▸ **Exercise data**:

____________________

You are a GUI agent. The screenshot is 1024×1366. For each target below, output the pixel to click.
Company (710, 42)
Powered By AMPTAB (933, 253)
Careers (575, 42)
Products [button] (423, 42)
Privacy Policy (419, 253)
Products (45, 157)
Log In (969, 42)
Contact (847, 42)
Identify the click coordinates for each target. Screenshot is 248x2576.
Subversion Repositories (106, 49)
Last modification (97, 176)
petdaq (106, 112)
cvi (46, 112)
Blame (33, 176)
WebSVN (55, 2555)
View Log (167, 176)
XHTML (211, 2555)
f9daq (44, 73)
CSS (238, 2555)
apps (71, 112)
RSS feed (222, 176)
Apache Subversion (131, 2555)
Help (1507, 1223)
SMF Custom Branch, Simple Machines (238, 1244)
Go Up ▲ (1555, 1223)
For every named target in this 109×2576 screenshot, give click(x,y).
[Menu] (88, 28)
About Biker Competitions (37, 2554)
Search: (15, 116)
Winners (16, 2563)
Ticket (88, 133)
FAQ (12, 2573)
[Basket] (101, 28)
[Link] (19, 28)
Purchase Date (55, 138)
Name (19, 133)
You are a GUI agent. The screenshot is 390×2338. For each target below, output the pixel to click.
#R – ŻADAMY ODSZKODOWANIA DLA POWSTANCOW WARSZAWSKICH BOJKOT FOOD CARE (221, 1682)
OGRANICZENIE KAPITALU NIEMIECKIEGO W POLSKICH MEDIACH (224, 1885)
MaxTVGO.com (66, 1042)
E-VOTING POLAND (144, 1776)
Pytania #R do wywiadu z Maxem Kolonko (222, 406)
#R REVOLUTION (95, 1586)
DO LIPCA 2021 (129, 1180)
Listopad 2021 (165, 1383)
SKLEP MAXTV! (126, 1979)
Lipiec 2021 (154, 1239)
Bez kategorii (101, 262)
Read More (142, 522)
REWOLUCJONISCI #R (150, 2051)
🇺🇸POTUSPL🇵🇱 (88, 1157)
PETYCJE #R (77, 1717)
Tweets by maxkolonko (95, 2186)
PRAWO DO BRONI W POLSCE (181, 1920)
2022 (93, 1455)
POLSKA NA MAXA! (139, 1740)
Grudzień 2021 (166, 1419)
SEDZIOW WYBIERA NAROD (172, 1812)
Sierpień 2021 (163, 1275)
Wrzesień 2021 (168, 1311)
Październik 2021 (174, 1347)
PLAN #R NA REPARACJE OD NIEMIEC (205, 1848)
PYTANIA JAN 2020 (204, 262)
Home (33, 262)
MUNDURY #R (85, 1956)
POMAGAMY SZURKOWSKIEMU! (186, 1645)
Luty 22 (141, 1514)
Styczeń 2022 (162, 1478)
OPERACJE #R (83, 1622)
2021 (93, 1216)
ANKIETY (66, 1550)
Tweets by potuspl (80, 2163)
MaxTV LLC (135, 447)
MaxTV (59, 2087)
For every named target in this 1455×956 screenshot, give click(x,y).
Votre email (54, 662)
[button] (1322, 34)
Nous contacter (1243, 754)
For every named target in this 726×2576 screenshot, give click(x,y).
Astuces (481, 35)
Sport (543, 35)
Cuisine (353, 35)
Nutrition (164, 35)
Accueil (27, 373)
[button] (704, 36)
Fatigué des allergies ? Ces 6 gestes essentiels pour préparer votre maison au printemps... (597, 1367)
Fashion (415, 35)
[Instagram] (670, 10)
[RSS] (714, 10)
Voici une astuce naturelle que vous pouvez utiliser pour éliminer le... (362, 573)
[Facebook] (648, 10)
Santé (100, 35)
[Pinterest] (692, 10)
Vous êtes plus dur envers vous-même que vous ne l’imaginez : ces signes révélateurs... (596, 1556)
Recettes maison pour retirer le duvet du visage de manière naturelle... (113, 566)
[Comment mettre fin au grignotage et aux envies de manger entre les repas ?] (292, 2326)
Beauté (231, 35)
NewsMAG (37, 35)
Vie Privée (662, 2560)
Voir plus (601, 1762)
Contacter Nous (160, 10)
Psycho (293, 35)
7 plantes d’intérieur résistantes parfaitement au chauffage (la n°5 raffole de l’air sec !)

____________________

▸ **Goal of the exercise**:
Each record should be given again exactly as it reads.

▸ **Expected answer**:
You are a GUI agent. The screenshot is 1024×1366. For each target below, output the pixel to click.
Company (710, 42)
Powered By AMPTAB (933, 253)
Careers (575, 42)
Products [button] (423, 42)
Privacy Policy (419, 253)
Products (45, 157)
Log In (969, 42)
Contact (847, 42)
Identify the click coordinates for each target. Screenshot is 248x2576.
Subversion Repositories (106, 49)
Last modification (97, 176)
petdaq (106, 112)
cvi (46, 112)
Blame (33, 176)
WebSVN (55, 2555)
View Log (167, 176)
XHTML (211, 2555)
f9daq (44, 73)
CSS (238, 2555)
apps (71, 112)
RSS feed (222, 176)
Apache Subversion (131, 2555)
Help (1507, 1223)
SMF Custom Branch, Simple Machines (238, 1244)
Go Up ▲ (1555, 1223)
For every named target in this 109×2576 screenshot, give click(x,y).
[Menu] (88, 28)
About Biker Competitions (37, 2554)
Search: (15, 116)
Winners (16, 2563)
Ticket (88, 133)
FAQ (12, 2573)
[Basket] (101, 28)
[Link] (19, 28)
Purchase Date (55, 138)
Name (19, 133)
You are a GUI agent. The screenshot is 390×2338. For each target below, output the pixel to click.
#R – ŻADAMY ODSZKODOWANIA DLA POWSTANCOW WARSZAWSKICH BOJKOT FOOD CARE (221, 1682)
OGRANICZENIE KAPITALU NIEMIECKIEGO W POLSKICH MEDIACH (224, 1885)
MaxTVGO.com (66, 1042)
E-VOTING POLAND (144, 1776)
Pytania #R do wywiadu z Maxem Kolonko (222, 406)
#R REVOLUTION (95, 1586)
DO LIPCA 2021 (129, 1180)
Listopad 2021 (165, 1383)
SKLEP MAXTV! (126, 1979)
Lipiec 2021 (154, 1239)
Bez kategorii (101, 262)
Read More (142, 522)
REWOLUCJONISCI #R (150, 2051)
🇺🇸POTUSPL🇵🇱 (88, 1157)
PETYCJE #R (77, 1717)
Tweets by maxkolonko (95, 2186)
PRAWO DO BRONI W POLSCE (181, 1920)
2022 (93, 1455)
POLSKA NA MAXA! (139, 1740)
Grudzień 2021 (166, 1419)
SEDZIOW WYBIERA NAROD (172, 1812)
Sierpień 2021 (163, 1275)
Wrzesień 2021 (168, 1311)
Październik 2021 (174, 1347)
PLAN #R NA REPARACJE OD NIEMIEC (205, 1848)
PYTANIA JAN 2020 (204, 262)
Home (33, 262)
MUNDURY #R (85, 1956)
POMAGAMY SZURKOWSKIEMU! (186, 1645)
Luty 22 (141, 1514)
Styczeń 2022 (162, 1478)
OPERACJE #R (83, 1622)
2021 (93, 1216)
ANKIETY (66, 1550)
Tweets by potuspl (80, 2163)
MaxTV LLC (135, 447)
MaxTV (59, 2087)
For every named target in this 1455×956 screenshot, give click(x,y).
Votre email (54, 662)
[button] (1322, 34)
Nous contacter (1243, 754)
For every named target in this 726×2576 screenshot, give click(x,y).
Astuces (481, 35)
Sport (543, 35)
Cuisine (353, 35)
Nutrition (164, 35)
Accueil (27, 373)
[button] (704, 36)
Fatigué des allergies ? Ces 6 gestes essentiels pour préparer votre maison au printemps... (597, 1367)
Fashion (415, 35)
[Instagram] (670, 10)
[RSS] (714, 10)
Voici une astuce naturelle que vous pouvez utiliser pour éliminer le... (362, 573)
[Facebook] (648, 10)
Santé (100, 35)
[Pinterest] (692, 10)
Vous êtes plus dur envers vous-même que vous ne l’imaginez : ces signes révélateurs... (596, 1556)
Recettes maison pour retirer le duvet du visage de manière naturelle... (113, 566)
[Comment mettre fin au grignotage et aux envies de manger entre les repas ?] (292, 2326)
Beauté (231, 35)
NewsMAG (37, 35)
Vie Privée (662, 2560)
Voir plus (601, 1762)
Contacter Nous (160, 10)
Psycho (293, 35)
7 plantes d’intérieur résistantes parfaitement au chauffage (la n°5 raffole de l’air sec !)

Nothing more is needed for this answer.